Helplessness in Early Childhood

Introduction

What is the main research question in this article?

What are the prediction symptoms associated with depression and negative self-worth in early childhood?

Why does this question matter?

The question helps us understand helplessness in early childhood and also how to devise ways to minimize the risks of depression in children.

What is the main finding of one article the authors cite? Who are the authors of that paper?

Helplessness manifests through depressive symptoms and negative feelings of worth among kindergarten children. The authors were Burhan and Dweck.

What were the hypotheses of this paper?

Early development of helplessness has damaging implication for later adjustment, predominantly danger of depression and negative self-esteem.

Method

Participants: How many of each gender? How old were they? 

The total number of participants whose data were complete was 235. One hundred and nineteen participants were boys while the girls were 116. The participants’ age range was between 5-6 years (Kistner et al. 2001).

Procedure: What did the authors do to answer their question?

The researchers conducted an assessment of children’s response to tasks in two sessions by administering puzzles for the children to solve. The puzzle was a jigsaw puzzle of famous imaginary characters or creatures. Each child had four puzzles to settle at a time of 2 minutes per puzzle (Kistner et al. 2001). The first three puzzles were unsolvable while the fourth was solvable. The researcher resorted to the five-face method to depict emotions ranging from very sad to very happy. A composite score was formed to reproduce young children’s propensities to respond weakly to challenges.

Results

What did the authors find?

Based on the research, sex was found not significantly to relate to helplessness. Separate regression analyses (CDI scores, TRF ratings of anxious symptoms and GSW scores) were conducted to assess moderating effects of sex on the prediction of weakness outcome. In each study, sex and dependence merged scores got recorded on the initial step, and on the next level, sex and the communication of helplessness were entered. Sex and the interaction of helplessness did not expressively augment to the estimate of slightly the three result measures. In the nonappearance of controlling effects of sex, statistics for boys and girls were combined for the remaining analyses (Kistner et al. 2001). In another outcome, the intercorrelation of helplessness and self-perception was not significant when concurrently assessed in kindergarten. The results showed that helplessness did not aid as a marker for initial inclinations to report negatively about the person.

Did the findings support the author’s hypotheses? Why or why not?

The discoveries supported the researchers’ hypotheses as they showed that helplessness in nursery suggestively added to the estimate of each of the outcomes. Helplessness in kindergarten correlates with more depressive symptoms on the CDI, pr=.20, p< 05; more negative self-worth, pr=.23, p< 05 and higher teacher ratings of anxious or depressed symptoms, pr=.22, p< 05, five years later (Kistner et al. 2001).

Discussion

What are some real-world consequences (or “implications”) of these findings?

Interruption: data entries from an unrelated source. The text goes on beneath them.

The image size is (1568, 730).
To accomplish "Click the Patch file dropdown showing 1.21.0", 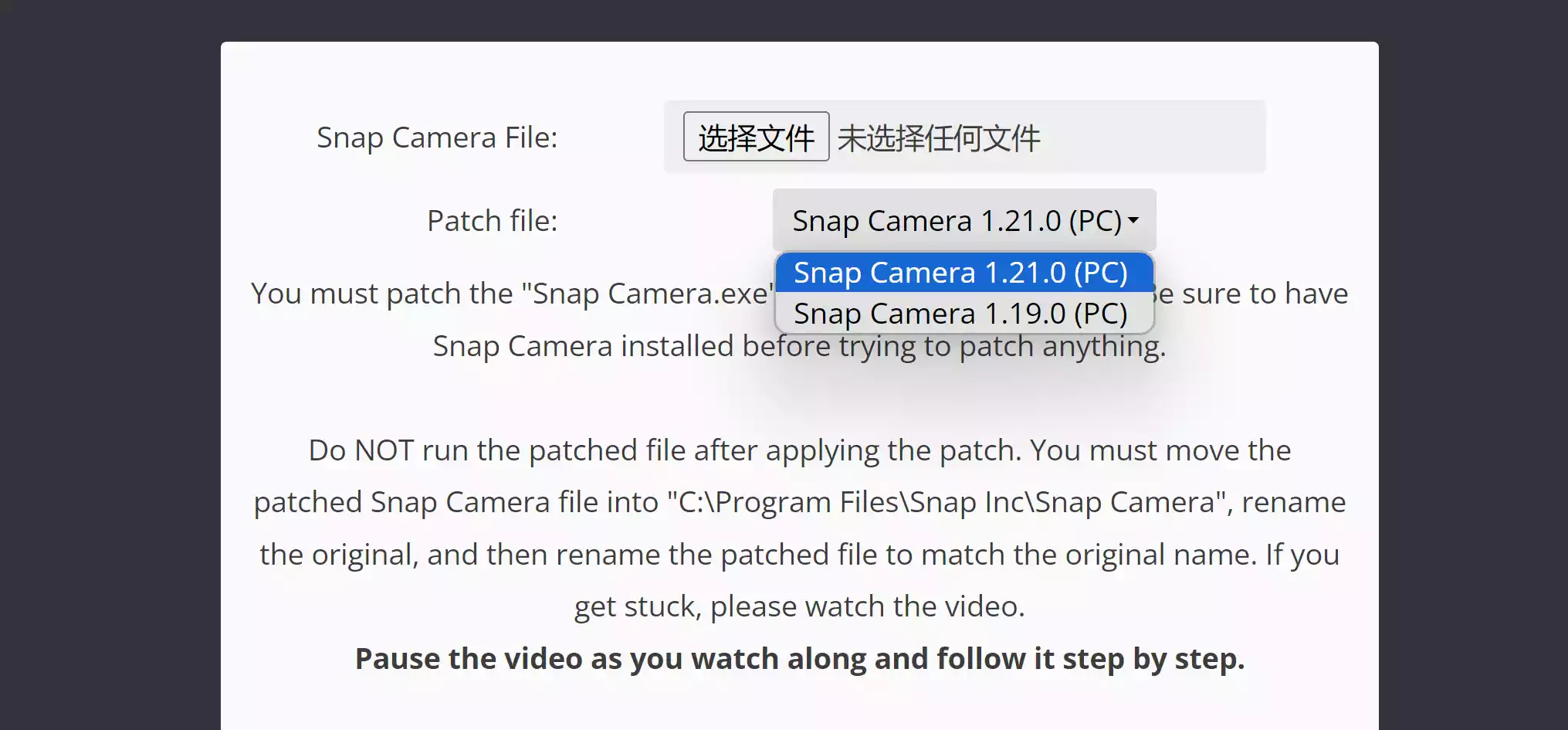I will click(x=956, y=221).
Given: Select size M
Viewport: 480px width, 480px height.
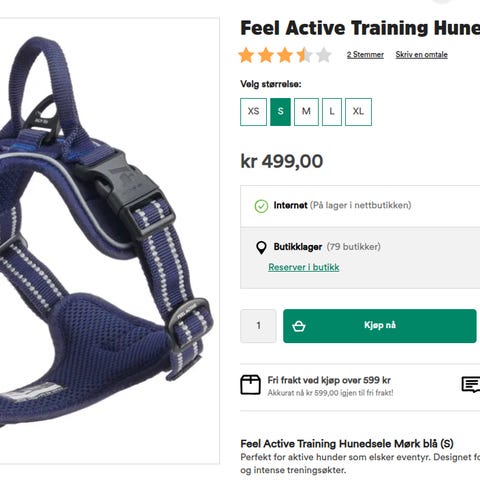Looking at the screenshot, I should pos(306,112).
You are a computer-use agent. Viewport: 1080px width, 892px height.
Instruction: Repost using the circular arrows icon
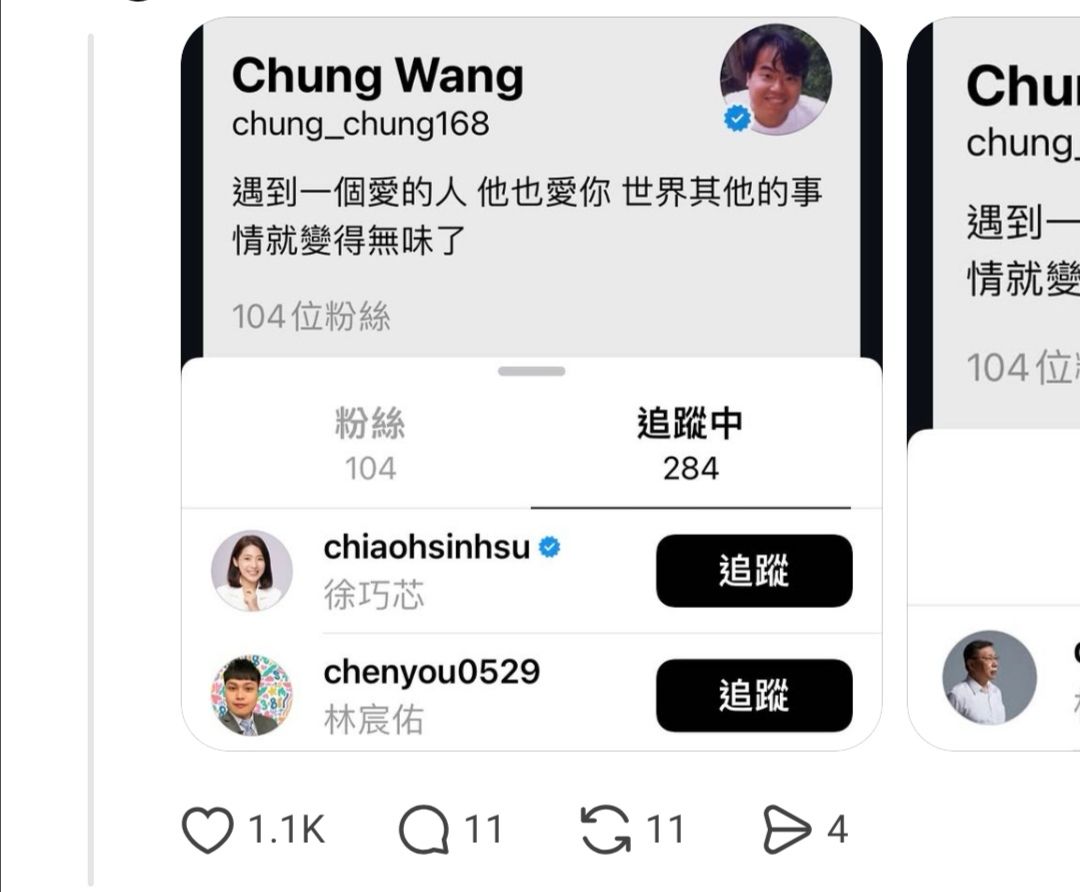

The study results offer suggestions for further examination of the link between early emergence of helplessness and warrant for future adjustments. The outcome of the study can be better interpreted as evidence for the constancy of weakness rather than a prognostic association between the first emergence of powerlessness and later psychological alterations.

What do you think the authors could have done better? Provide a limitation of this study and a direction for future research.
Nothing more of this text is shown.